▸ To do
Leave the images out, and otherwise write out each entry exactly.

┏━━

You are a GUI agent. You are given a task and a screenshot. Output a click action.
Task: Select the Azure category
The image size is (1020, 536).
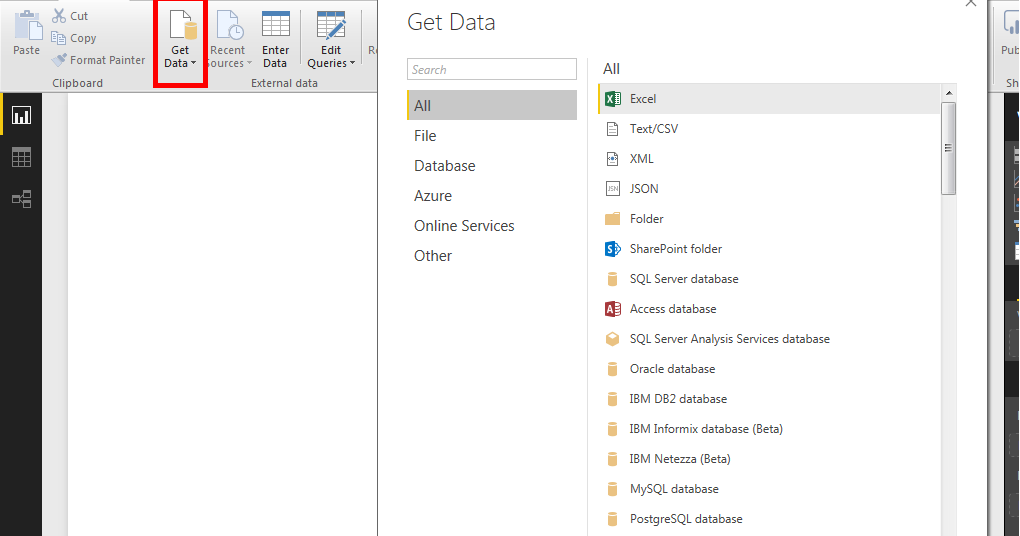[433, 196]
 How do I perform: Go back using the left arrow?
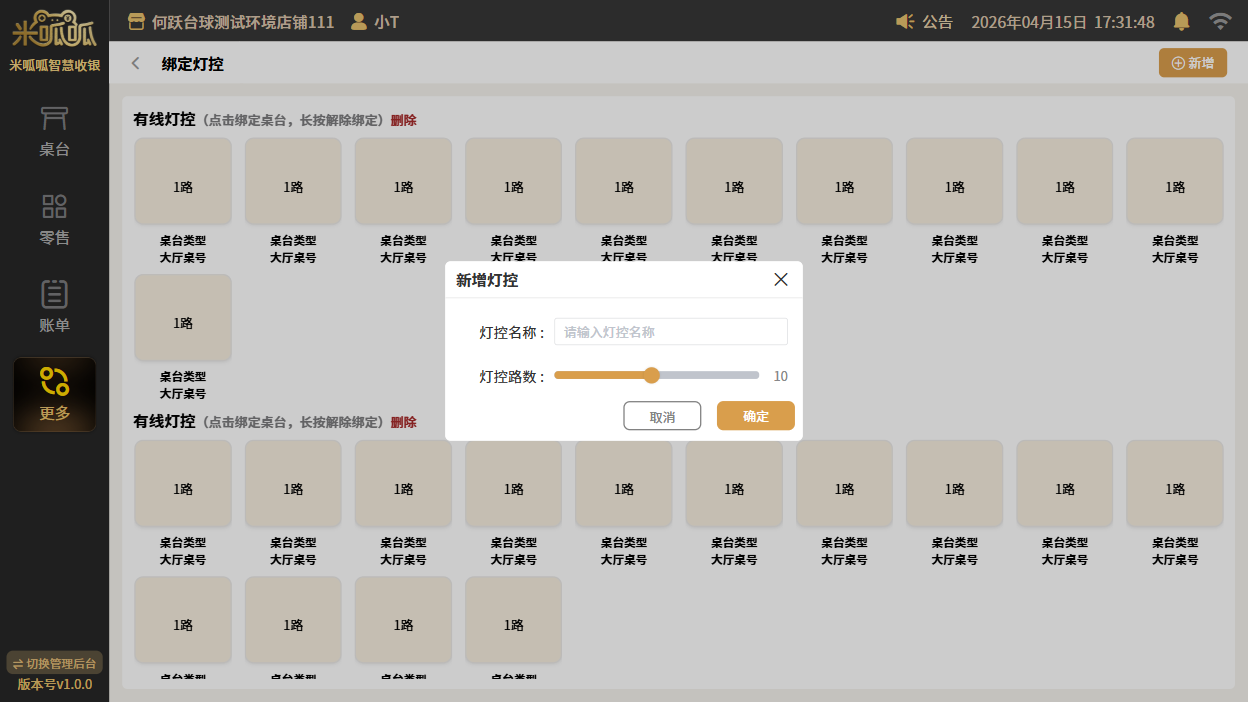(x=136, y=64)
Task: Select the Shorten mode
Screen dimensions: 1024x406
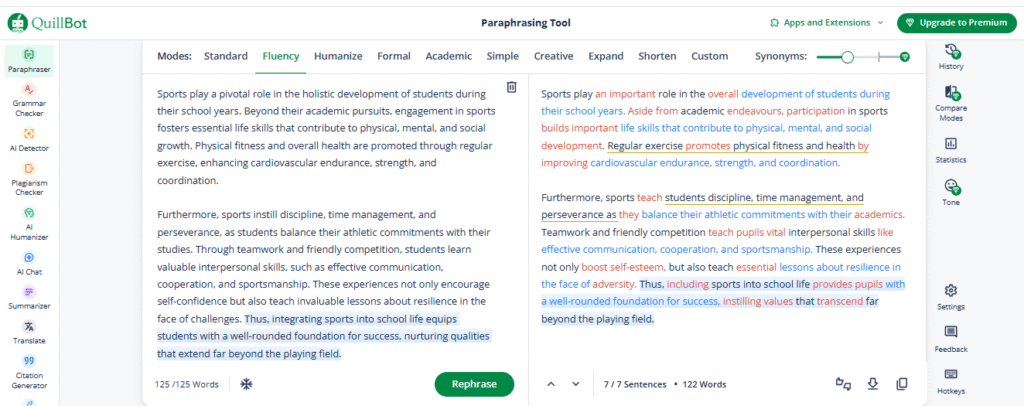Action: click(x=657, y=56)
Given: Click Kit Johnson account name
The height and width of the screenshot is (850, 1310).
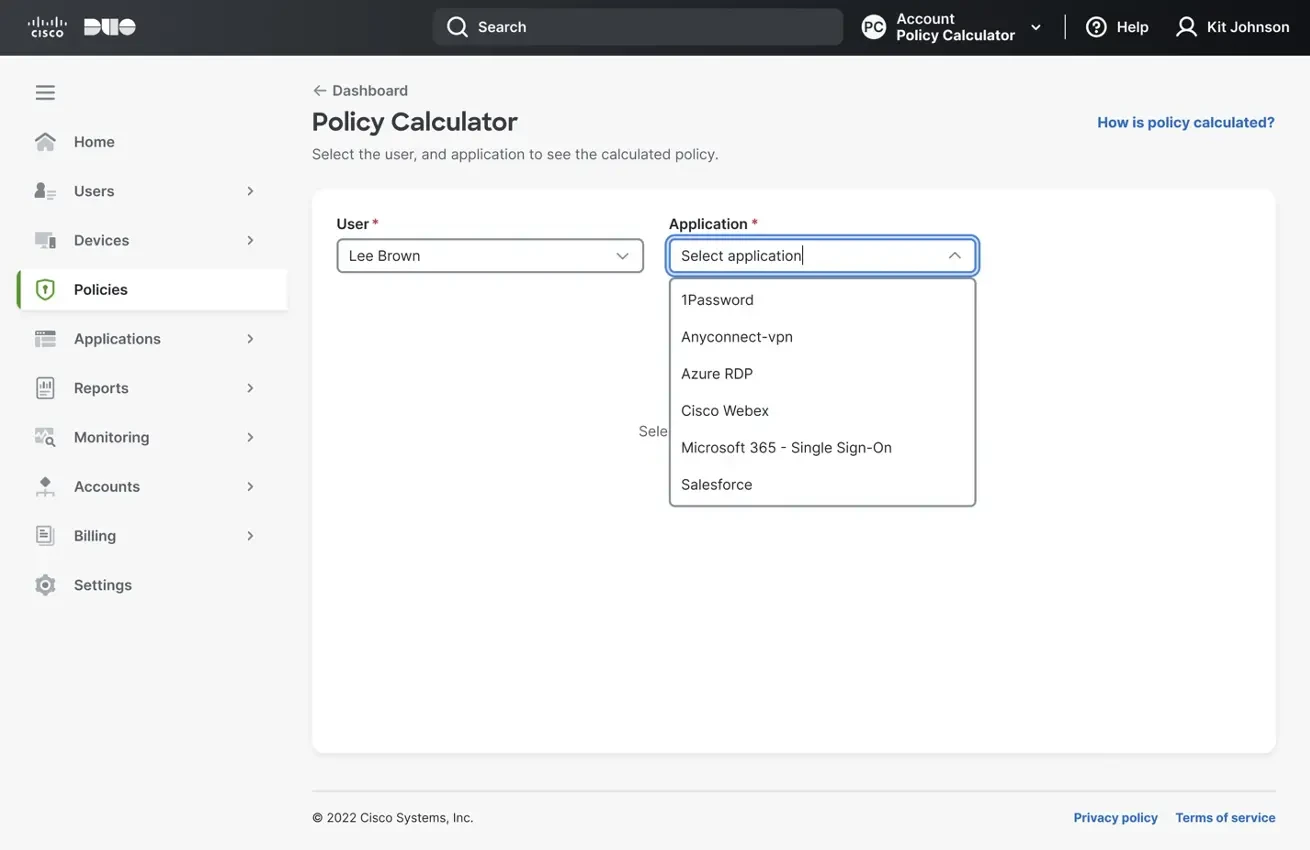Looking at the screenshot, I should point(1248,26).

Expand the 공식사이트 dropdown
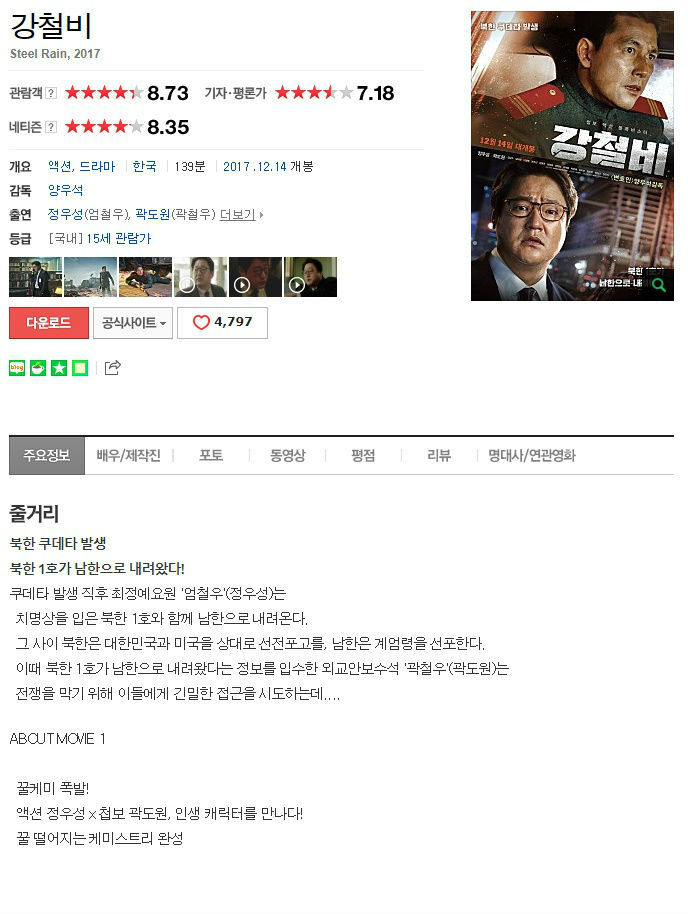coord(133,322)
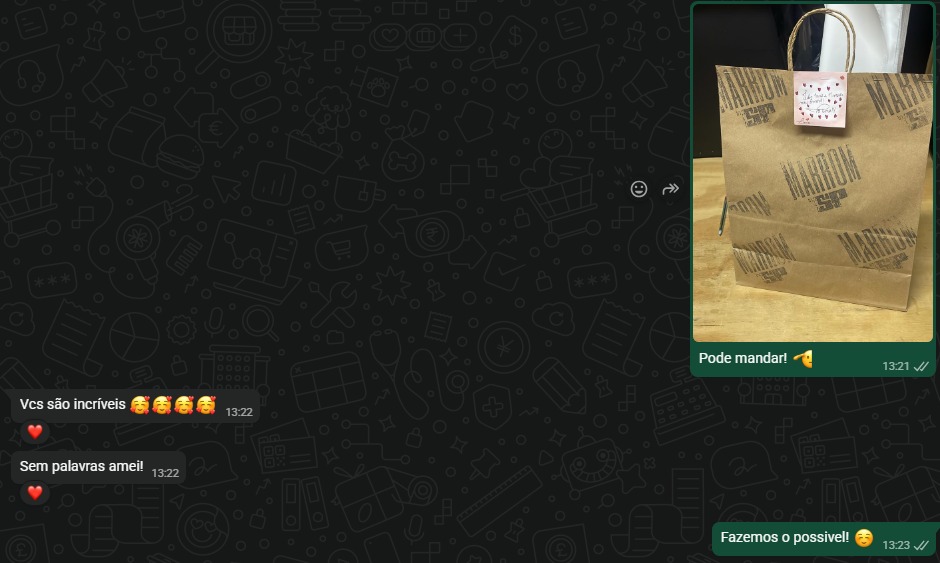Click smiling emoji in 'Fazemos o possível!' message
This screenshot has height=563, width=940.
pos(864,538)
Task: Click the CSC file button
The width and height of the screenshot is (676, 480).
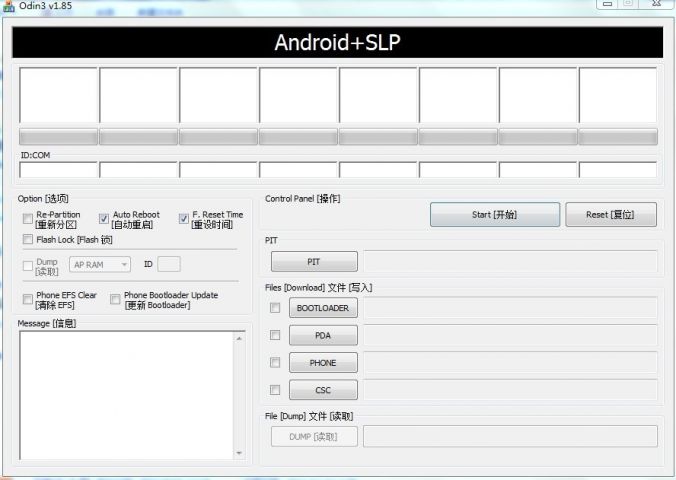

┗━━

▸ Written reply
You are a GUI agent. You are given a task and a screenshot. Output a click action.
Task: Select the Azure category
The image size is (1020, 536).
[433, 196]
 How do I perform: Go back using the left arrow?
(x=136, y=64)
Task: Select the Shorten mode
Screen dimensions: 1024x406
Action: click(x=657, y=56)
Given: Click Kit Johnson account name
The height and width of the screenshot is (850, 1310).
Looking at the screenshot, I should point(1248,26).

Expand the 공식사이트 dropdown
coord(133,322)
Click smiling emoji in 'Fazemos o possível!' message
This screenshot has height=563, width=940.
pos(864,538)
Task: Click the CSC file button
The width and height of the screenshot is (676, 480).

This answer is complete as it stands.